Fluentd

 

Getting Started with Fluentd: Unified Logging for Modern Applications

When you run applications across multiple servers, containers, and cloud services, logs quickly become… chaos. Different formats, different locations, and no easy way to search or analyze them.

Fluentd is a powerful open-source data collector that helps you solve exactly this problem by unifying log collection and routing from many sources to many destinations.

In this post, we’ll cover:

  • What Fluentd is and why you’d use it

  • Key concepts (inputs, filters, outputs, buffers)

  • How to install Fluentd

  • A simple architecture diagram and explanation


What is Fluentd?

Fluentd is an open-source log and data collector. It sits between your applications and your log storage/analytics systems and acts as a unified logging layer.

Think of Fluentd as:

“A smart pipe that collects data from many places, transforms it, and sends it where you want.”

Why use Fluentd?

Some reasons Fluentd is popular:

  • Unified logging: Collect logs from apps, containers (like Docker/Kubernetes), system logs, Nginx, Apache, etc.

  • Flexible routing: Send data to Elasticsearch, OpenSearch, Loki, Kafka, S3, CloudWatch, BigQuery, Datadog, Splunk, and many more.

  • Plugin-based: 1 core + 100s of plugins for inputs, filters, and outputs.

  • JSON by default: Makes it easy to parse, enrich, and query logs.

  • Reliable: Supports buffering, retries, and backpressure so you don’t lose logs when a destination is down.


Fluentd Core Concepts

Fluentd’s configuration is typically done in a file like /etc/fluent/fluent.conf. It’s built around a simple pipeline idea: Input → Filter → Output, with buffering in between.

1. Inputs

Inputs define where Fluentd reads data from. Examples:

  • Tail a log file

  • Listen on a TCP/UDP port

  • Read from syslog

  • Receive logs from another Fluentd or Fluent Bit instance

Example (tail input):

<source> @type tail path /var/log/nginx/access.log pos_file /var/log/td-agent/nginx-access.pos tag nginx.access <parse> @type nginx </parse> </source>

2. Filters

Filters modify or enrich logs as they pass through. You can:

  • Add Kubernetes metadata

  • Mask sensitive fields

  • Rename or remove fields

  • Change log format

Example (adding a field):

<filter nginx.access> @type record_transformer <record> environment production </record> </filter>

3. Outputs

Outputs define where logs go: Elasticsearch, Loki, S3, Kafka, stdout, etc.
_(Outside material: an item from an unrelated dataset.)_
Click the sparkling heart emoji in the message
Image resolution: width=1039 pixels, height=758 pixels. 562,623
Example (send to Elasticsearch):

<match nginx.access> @type elasticsearch host elasticsearch.logging.svc port 9200 index_name nginx-access type_name _doc </match>

4. Buffering & Reliability

Fluentd uses buffers to handle spikes and destination downtime.

  • Memory buffer: Fast but limited; good for small/low-risk workloads

  • File buffer: Stores data on disk; better for reliability

Example (file buffer inside an output):

<match nginx.access> @type elasticsearch host elasticsearch.logging.svc port 9200 index_name nginx-access <buffer> @type file path /var/log/td-agent/buffer/nginx.access flush_interval 5s retry_forever true </buffer> </match>

Installing Fluentd

There are several ways to install Fluentd depending on your environment.
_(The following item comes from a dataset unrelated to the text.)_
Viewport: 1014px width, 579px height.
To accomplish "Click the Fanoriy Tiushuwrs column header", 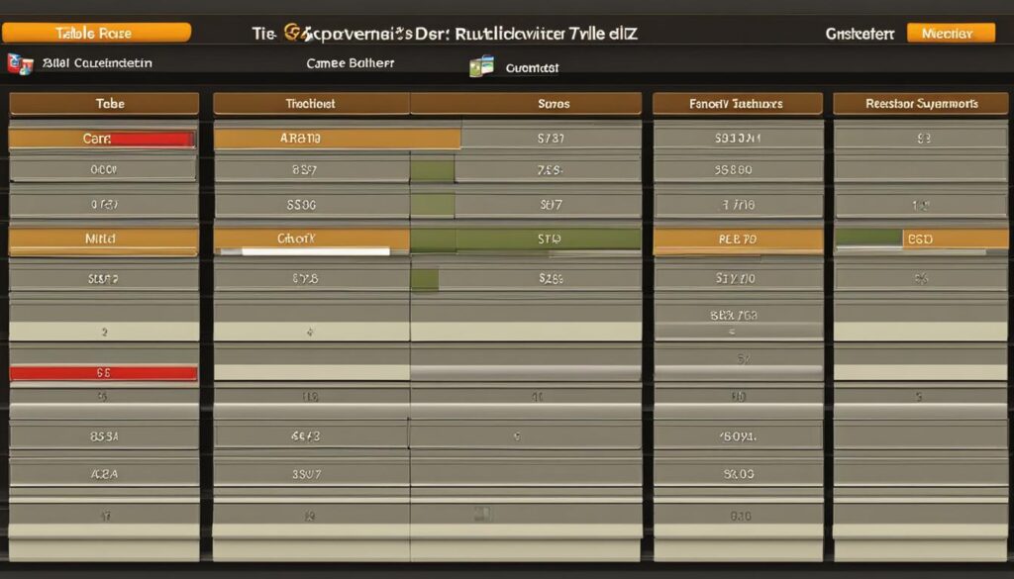I will click(x=737, y=103).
Option 1: Install Fluentd (td-agent) on Linux (Ubuntu/Debian)

The easiest way is usually via the Fluentd/td-agent package.

Step 1: Install via package (example: Ubuntu)
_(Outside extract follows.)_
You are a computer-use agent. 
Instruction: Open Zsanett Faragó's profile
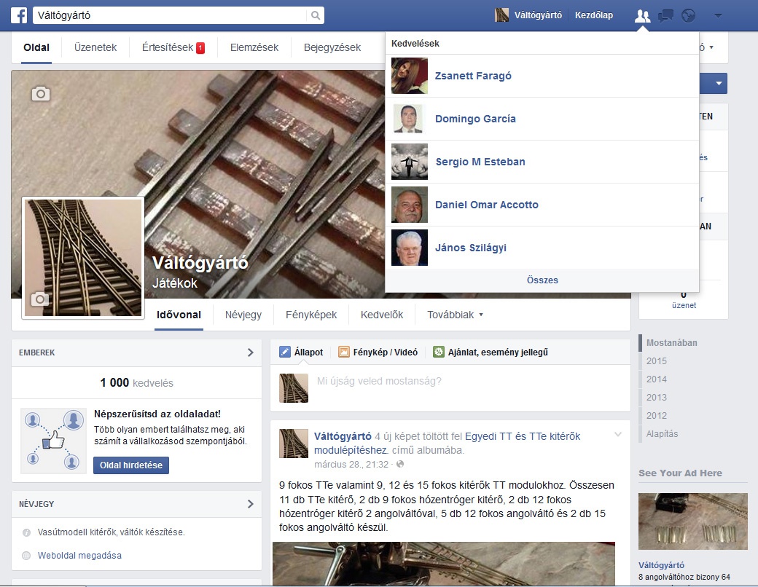(x=473, y=76)
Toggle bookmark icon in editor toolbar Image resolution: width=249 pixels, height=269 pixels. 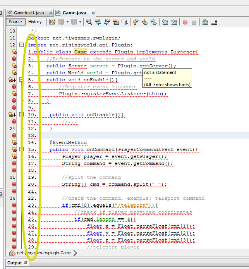[x=154, y=22]
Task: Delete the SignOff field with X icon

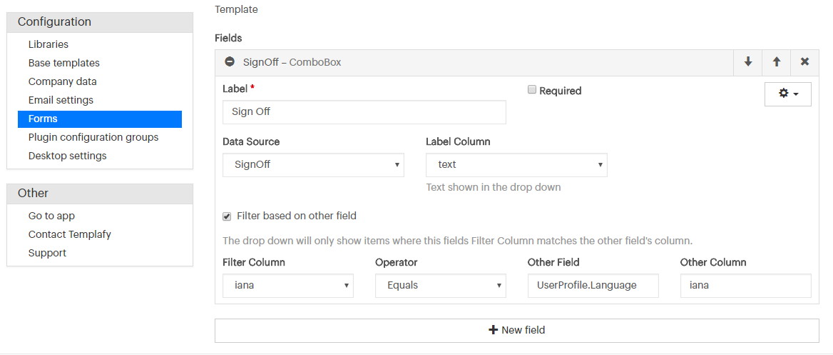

For modern Ubuntu/Debian, you typically:

  1. Add the Fluentd repository

  2. Install td-agent (the production-ready Fluentd package)

Example (generic pattern – adjust for your OS version as needed):

# 1. Install prerequisites sudo apt-get update # 2. Install Fluentd via td-agent (example via treasuredata repo) # (Exact repo commands depend on your OS version; check Fluentd docs) curl -L https://toolbelt.treasuredata.com/sh/install-ubuntu-focal-td-agent4.sh | sh

Replace focal/td-agent4 with the appropriate script for your distribution if needed, based on Fluentd docs for your OS version.

Step 2: Manage the Fluentd (td-agent) service

# Start the service sudo systemctl start td-agent # Enable on boot sudo systemctl enable td-agent # Check status sudo systemctl status td-agent

Step 3: Configuration file

The main configuration for td-agent is usually at:

/etc/td-agent/td-agent.conf

You edit this file to add <source>, <filter>, and <match> sections as needed, then restart:

sudo systemctl restart td-agent

Option 2: Run Fluentd with Docker

If you prefer containers:

Step 1: Pull the Fluentd image

docker pull fluent/fluentd:v1.17-1

(Tag is just an example; use a recent stable tag from Docker Hub.)

Step 2: Create a Fluentd configuration file

Create a local fluent.conf:

<source> @type forward port 24224 bind 0.0.0.0 </source> <match **> @type stdout </match>

This configuration:

  • Listens on port 24224 for incoming logs (Fluentd forward protocol)

  • Prints everything to stdout (useful for testing)

Step 3: Run the container

docker run -d \ -p 24224:24224 \ -v $(pwd)/fluent.conf:/fluentd/etc/fluent.conf \ --name fluentd \ fluent/fluentd:v1.17-1

Now any client that speaks Fluentd’s forward protocol (like Fluent Bit) can send logs to this instance.


Option 3: Kubernetes (High Level)

In Kubernetes, Fluentd is usually deployed as a DaemonSet so that each node runs a Fluentd pod that:

  • Mounts /var/log/containers or /var/log/pods

  • Parses container logs

  • Sends them to a central backend (e.g., Elasticsearch, Loki, OpenSearch, etc.)

Most logging stacks (EFK, Elastic, Loki, etc.) provide ready-made Helm charts or YAML manifests you can install and customize.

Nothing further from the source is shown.